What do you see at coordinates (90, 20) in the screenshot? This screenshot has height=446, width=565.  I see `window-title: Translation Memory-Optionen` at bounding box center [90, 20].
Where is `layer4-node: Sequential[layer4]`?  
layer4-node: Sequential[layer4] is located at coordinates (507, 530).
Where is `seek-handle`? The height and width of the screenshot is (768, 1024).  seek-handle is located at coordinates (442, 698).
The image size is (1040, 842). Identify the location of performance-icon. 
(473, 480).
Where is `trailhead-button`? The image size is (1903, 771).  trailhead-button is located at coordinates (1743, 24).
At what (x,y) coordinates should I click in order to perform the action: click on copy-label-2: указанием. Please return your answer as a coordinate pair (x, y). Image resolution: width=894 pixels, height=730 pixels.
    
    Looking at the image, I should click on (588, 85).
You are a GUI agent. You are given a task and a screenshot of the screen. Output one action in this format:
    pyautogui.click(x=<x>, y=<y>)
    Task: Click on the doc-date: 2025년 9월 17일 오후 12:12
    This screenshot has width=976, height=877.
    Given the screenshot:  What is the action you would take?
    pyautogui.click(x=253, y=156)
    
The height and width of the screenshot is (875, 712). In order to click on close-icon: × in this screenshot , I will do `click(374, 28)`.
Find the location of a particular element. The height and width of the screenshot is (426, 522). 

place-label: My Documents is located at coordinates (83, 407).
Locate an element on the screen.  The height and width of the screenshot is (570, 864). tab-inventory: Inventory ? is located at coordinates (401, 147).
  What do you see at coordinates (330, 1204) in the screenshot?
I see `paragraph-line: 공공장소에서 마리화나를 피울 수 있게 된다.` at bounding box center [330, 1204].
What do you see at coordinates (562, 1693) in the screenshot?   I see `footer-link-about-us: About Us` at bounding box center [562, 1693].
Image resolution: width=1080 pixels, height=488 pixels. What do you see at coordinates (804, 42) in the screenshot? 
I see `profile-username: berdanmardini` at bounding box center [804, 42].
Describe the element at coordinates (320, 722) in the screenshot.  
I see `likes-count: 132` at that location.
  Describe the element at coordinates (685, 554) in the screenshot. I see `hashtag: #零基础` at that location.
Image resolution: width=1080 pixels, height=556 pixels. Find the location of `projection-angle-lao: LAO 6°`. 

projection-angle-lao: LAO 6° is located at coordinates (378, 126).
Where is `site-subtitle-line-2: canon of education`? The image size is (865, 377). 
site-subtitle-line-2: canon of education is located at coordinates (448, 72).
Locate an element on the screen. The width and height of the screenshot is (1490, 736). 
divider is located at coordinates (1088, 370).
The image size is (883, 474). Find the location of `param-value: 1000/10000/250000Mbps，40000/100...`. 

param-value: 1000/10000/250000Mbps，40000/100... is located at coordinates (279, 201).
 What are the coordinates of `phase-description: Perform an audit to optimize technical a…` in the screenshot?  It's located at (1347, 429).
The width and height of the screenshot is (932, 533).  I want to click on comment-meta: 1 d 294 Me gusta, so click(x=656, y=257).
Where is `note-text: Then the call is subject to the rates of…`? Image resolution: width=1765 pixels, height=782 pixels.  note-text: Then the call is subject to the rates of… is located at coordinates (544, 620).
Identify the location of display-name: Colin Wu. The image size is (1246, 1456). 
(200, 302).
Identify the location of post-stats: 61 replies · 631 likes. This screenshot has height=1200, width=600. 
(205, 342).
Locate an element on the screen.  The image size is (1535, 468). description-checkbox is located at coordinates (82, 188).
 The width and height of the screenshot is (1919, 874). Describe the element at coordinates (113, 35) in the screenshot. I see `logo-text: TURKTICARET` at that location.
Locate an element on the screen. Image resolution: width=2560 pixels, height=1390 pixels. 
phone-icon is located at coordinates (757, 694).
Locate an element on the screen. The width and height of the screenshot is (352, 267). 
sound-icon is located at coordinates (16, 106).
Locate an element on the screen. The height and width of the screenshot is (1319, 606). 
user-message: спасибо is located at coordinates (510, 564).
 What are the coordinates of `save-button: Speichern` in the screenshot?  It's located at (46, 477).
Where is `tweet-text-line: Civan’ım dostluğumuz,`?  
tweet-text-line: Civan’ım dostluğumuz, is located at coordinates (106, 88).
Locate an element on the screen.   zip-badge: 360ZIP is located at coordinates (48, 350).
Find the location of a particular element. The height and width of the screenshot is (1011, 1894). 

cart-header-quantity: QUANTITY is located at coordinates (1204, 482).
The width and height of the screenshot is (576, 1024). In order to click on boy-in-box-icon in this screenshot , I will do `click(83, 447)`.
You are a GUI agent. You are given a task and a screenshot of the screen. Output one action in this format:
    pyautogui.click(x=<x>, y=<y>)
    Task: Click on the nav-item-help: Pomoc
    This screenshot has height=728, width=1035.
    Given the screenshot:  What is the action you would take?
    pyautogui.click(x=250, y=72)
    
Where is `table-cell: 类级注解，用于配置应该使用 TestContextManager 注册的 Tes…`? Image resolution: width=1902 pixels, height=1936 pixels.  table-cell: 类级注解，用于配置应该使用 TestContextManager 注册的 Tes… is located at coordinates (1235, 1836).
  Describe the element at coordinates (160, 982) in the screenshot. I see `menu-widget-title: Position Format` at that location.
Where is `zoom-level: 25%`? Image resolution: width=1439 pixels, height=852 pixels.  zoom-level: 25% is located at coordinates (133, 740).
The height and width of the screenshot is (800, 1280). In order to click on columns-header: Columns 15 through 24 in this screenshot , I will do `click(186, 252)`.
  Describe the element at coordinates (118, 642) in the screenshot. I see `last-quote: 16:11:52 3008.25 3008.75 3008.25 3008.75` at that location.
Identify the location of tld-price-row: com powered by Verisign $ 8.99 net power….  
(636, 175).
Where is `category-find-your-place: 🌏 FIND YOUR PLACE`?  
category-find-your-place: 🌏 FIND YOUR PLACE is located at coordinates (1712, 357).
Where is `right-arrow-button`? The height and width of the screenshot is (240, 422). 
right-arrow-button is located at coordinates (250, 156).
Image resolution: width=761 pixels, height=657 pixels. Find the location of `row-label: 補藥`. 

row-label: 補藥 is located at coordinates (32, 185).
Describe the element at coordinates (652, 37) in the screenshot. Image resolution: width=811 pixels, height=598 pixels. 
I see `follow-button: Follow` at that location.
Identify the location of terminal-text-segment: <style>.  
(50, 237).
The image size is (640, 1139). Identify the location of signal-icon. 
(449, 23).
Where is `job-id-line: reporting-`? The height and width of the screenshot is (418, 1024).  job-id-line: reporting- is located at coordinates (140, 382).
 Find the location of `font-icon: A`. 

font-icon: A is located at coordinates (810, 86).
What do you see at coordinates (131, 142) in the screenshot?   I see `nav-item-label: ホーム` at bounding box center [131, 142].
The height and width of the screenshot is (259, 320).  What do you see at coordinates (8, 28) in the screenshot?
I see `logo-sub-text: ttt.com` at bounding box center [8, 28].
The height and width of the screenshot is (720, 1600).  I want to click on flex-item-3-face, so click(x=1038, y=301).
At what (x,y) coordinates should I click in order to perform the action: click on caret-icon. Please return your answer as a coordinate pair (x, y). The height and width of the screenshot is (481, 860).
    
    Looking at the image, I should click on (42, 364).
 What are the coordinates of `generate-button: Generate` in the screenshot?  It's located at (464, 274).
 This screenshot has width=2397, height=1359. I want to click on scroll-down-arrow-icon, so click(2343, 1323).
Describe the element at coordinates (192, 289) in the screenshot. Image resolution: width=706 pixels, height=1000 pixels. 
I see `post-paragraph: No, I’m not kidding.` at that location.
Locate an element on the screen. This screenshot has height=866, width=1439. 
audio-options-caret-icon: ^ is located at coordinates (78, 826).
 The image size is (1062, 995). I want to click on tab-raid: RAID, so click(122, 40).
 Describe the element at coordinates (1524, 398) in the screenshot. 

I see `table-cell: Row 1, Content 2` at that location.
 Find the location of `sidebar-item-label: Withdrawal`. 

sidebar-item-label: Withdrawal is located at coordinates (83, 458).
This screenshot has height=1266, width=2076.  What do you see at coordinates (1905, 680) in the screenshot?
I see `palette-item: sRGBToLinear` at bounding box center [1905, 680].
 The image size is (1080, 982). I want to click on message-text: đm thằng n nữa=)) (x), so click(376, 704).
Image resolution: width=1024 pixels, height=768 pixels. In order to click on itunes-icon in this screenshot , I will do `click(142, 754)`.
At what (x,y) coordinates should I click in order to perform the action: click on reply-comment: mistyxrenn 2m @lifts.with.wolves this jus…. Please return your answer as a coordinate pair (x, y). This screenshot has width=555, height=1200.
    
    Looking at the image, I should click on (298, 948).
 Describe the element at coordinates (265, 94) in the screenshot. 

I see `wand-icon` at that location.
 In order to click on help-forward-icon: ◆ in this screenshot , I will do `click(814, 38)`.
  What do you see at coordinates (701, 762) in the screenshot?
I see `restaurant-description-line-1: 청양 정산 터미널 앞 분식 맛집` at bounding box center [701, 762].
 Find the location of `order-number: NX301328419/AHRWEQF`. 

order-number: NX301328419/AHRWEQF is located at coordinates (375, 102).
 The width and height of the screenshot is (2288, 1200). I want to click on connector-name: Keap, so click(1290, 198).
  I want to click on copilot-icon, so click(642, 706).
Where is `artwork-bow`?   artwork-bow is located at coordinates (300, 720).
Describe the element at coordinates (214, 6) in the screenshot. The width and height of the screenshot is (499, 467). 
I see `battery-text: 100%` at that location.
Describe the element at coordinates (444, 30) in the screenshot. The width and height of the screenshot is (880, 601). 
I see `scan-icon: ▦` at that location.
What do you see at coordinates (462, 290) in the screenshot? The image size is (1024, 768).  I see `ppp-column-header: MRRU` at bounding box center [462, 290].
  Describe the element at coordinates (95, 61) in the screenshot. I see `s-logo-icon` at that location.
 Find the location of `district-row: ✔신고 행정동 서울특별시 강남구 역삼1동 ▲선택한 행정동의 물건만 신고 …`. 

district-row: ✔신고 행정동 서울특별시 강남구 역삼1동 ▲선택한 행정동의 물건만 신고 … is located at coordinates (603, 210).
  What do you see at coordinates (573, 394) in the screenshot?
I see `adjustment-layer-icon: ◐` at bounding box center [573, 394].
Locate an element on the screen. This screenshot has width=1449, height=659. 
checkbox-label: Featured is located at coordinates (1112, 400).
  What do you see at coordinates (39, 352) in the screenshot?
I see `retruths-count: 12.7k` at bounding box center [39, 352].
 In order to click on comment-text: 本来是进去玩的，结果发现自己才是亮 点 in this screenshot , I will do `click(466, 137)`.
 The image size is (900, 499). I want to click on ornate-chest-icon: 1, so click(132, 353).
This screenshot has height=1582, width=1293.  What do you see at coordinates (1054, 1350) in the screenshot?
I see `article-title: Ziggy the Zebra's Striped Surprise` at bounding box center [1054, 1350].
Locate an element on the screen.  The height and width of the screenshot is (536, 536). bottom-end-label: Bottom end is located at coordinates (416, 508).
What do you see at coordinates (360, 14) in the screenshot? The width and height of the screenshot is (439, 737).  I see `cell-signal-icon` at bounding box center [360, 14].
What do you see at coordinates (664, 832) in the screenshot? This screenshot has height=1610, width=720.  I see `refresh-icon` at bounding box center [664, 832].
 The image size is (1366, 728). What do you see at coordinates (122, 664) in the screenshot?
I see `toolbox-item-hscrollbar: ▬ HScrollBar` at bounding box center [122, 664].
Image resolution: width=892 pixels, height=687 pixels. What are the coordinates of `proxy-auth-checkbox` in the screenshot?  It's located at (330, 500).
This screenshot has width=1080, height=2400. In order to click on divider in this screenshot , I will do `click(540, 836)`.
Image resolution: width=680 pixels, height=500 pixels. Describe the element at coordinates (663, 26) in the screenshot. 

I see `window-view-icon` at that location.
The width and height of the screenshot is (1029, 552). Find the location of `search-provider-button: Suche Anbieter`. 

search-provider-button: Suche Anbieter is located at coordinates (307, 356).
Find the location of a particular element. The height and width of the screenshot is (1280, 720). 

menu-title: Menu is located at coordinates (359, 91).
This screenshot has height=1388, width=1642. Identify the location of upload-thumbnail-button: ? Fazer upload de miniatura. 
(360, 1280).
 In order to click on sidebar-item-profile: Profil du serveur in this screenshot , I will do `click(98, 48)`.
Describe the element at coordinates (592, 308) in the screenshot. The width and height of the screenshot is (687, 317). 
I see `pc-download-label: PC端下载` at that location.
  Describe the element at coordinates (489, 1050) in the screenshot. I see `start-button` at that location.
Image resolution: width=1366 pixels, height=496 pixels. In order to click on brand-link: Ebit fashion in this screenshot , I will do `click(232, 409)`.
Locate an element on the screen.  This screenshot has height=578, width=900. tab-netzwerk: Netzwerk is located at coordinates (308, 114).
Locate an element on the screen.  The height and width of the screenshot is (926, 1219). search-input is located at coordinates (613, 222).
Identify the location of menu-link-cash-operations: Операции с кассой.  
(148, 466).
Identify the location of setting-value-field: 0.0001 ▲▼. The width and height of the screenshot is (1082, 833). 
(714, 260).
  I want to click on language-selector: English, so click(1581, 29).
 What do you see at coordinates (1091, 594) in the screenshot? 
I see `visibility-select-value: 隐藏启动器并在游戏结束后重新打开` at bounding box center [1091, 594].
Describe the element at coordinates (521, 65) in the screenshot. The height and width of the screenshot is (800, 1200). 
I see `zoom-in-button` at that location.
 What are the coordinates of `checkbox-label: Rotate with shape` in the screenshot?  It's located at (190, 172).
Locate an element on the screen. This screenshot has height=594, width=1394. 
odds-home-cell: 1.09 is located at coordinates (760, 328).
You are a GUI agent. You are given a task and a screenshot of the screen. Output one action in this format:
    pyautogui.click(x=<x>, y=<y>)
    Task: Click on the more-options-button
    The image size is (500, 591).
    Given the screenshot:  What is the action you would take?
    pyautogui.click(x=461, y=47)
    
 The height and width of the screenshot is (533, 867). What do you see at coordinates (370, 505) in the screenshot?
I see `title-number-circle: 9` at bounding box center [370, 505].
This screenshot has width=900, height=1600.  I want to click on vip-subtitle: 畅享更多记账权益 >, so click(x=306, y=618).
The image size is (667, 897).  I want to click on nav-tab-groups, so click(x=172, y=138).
-------------------------
Reproduce, without any changes, the items from the line with "is (426, 522)." to the line with "The width and height of the screenshot is (932, 533).".

Find the location of a particular element. The height and width of the screenshot is (426, 522). 

place-label: My Documents is located at coordinates (83, 407).
Locate an element on the screen.  The height and width of the screenshot is (570, 864). tab-inventory: Inventory ? is located at coordinates (401, 147).
  What do you see at coordinates (330, 1204) in the screenshot?
I see `paragraph-line: 공공장소에서 마리화나를 피울 수 있게 된다.` at bounding box center [330, 1204].
What do you see at coordinates (562, 1693) in the screenshot?   I see `footer-link-about-us: About Us` at bounding box center [562, 1693].
Image resolution: width=1080 pixels, height=488 pixels. What do you see at coordinates (804, 42) in the screenshot? 
I see `profile-username: berdanmardini` at bounding box center [804, 42].
Describe the element at coordinates (320, 722) in the screenshot.  
I see `likes-count: 132` at that location.
  Describe the element at coordinates (685, 554) in the screenshot. I see `hashtag: #零基础` at that location.
Image resolution: width=1080 pixels, height=556 pixels. Find the location of `projection-angle-lao: LAO 6°`. 

projection-angle-lao: LAO 6° is located at coordinates (378, 126).
Where is `site-subtitle-line-2: canon of education`? The image size is (865, 377). 
site-subtitle-line-2: canon of education is located at coordinates (448, 72).
Locate an element on the screen. The width and height of the screenshot is (1490, 736). 
divider is located at coordinates (1088, 370).
The image size is (883, 474). Find the location of `param-value: 1000/10000/250000Mbps，40000/100...`. 

param-value: 1000/10000/250000Mbps，40000/100... is located at coordinates (279, 201).
 What are the coordinates of `phase-description: Perform an audit to optimize technical a…` in the screenshot?  It's located at (1347, 429).
The width and height of the screenshot is (932, 533).  I want to click on comment-meta: 1 d 294 Me gusta, so click(x=656, y=257).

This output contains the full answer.